Extracted data below:

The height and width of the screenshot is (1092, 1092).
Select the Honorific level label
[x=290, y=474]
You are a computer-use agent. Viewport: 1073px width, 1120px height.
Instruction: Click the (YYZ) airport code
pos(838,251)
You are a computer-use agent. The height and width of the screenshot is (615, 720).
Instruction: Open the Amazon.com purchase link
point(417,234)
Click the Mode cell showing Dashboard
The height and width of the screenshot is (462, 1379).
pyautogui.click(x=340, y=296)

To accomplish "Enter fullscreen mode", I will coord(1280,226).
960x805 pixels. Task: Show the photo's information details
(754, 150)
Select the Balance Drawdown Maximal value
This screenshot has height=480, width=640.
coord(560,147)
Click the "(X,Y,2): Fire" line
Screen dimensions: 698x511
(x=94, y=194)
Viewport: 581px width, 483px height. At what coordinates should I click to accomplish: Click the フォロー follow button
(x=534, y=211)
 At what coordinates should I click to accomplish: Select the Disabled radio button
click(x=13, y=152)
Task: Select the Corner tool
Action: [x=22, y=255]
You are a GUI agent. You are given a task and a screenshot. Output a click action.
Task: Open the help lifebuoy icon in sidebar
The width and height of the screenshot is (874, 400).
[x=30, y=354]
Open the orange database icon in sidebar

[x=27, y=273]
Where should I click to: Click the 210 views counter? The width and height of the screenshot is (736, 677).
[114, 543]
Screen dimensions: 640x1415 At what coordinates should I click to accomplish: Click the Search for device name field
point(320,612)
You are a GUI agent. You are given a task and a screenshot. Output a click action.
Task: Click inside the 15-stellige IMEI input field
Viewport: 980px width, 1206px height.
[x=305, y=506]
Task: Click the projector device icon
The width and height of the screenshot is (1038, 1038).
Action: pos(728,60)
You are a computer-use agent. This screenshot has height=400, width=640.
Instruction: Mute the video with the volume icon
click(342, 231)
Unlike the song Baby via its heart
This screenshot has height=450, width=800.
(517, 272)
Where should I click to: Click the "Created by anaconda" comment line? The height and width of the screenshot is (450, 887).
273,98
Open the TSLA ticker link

End of Extracted data.

> _What needs to be done_:
Repeat exactly the lines of the records from the one containing "is (450, 887)." to the last, and include no line outside that stretch.

> _Task answer_:
Where should I click to: Click the "Created by anaconda" comment line? The height and width of the screenshot is (450, 887).
273,98
Open the TSLA ticker link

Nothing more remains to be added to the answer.